Event venue

Appeal to stop Oconto’s wedding/event venue appears to be heading to court

OCONTO — An appeal of the Oconto City Council’s decision to allow a wedding/special event venue to operate on a three-year trial basis will now apparently go straight to circuit court.

Dale Thomson’s appeal was originally filed with the city’s Zoning Board of Appeals, which was scheduled to be heard Thursday.

An agreement between Thomson and the city released Thursday by the city indicates that such an appeal, however, is apparently outside the powers of this council.

This is because the decision was made by the city council as a legislative body, rather than an administrator, zoning administrator, planning commission or building inspector.

The agreement states that Thomson and the city have agreed to cancel the hearing and that he can take the case to circuit court.
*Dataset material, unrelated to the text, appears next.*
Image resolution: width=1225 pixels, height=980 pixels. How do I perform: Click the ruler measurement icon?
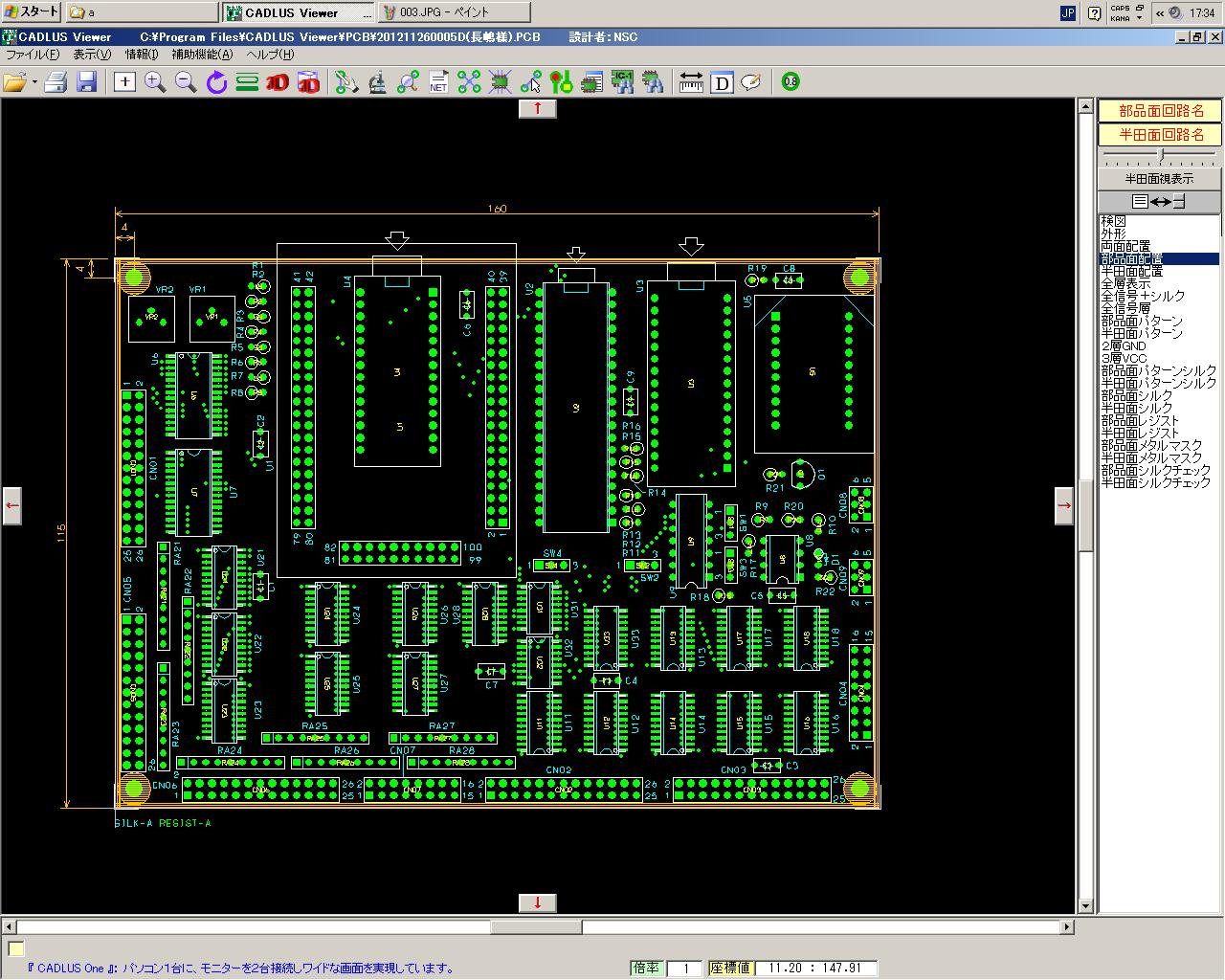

The parties also stipulated that if a court determines that the council had jurisdiction to hear the case, both parties agree to proceed as if the council had dismissed the appeal, or if it determined that the hearing should have taken place. and that the parties were not. authorized to enter into the agreement, a hearing would be postponed.

As of Friday morning, no action had been filed in circuit court.

The agreement was reached after discussions between City Attorney Frank Calvert and Thomson’s attorney, Frank W. Kowalkowski.

Thomson, through his lawyer, appealed the council’s 4-1 decision on Feb. 8 to grant the three-year trial period for the site.

Thomson’s house on Robin Lane is adjacent to the northeast side of the property at 1240 McDonald St., owned by Riley Sowle and Anita Jensen.

The couple approached the city more than a year ago to hold weddings and events in the old barn they had renovated, but last summer determined that the costs for the bring to the commercial code were initially too high.

They pivoted and requested permission to hold events on the west side of the barn, which is adjacent to the Oconto River. After numerous meetings with the town committees, as well as three council meetings, the trial was granted.

Sowle and Jensen had received broad support from the community to establish their operation, called Oconto Riviera, with residents and business owners telling the council it would bring more visitors and business to the community.

But neighbors in Robin Lane and Holtwood Way had objected, raising concerns about excessive noise and traffic on McDonald Street, and saying a business should not be allowed in a residential area.

As part of the trial period, they would be allowed to host up to 25 events in 2022, 50 in 2023 and 60 the following year. Along with other requirements, the trial allows the property or an event to be reviewed to assess the impact on neighbors and can be revised or terminated before the end of the trial period.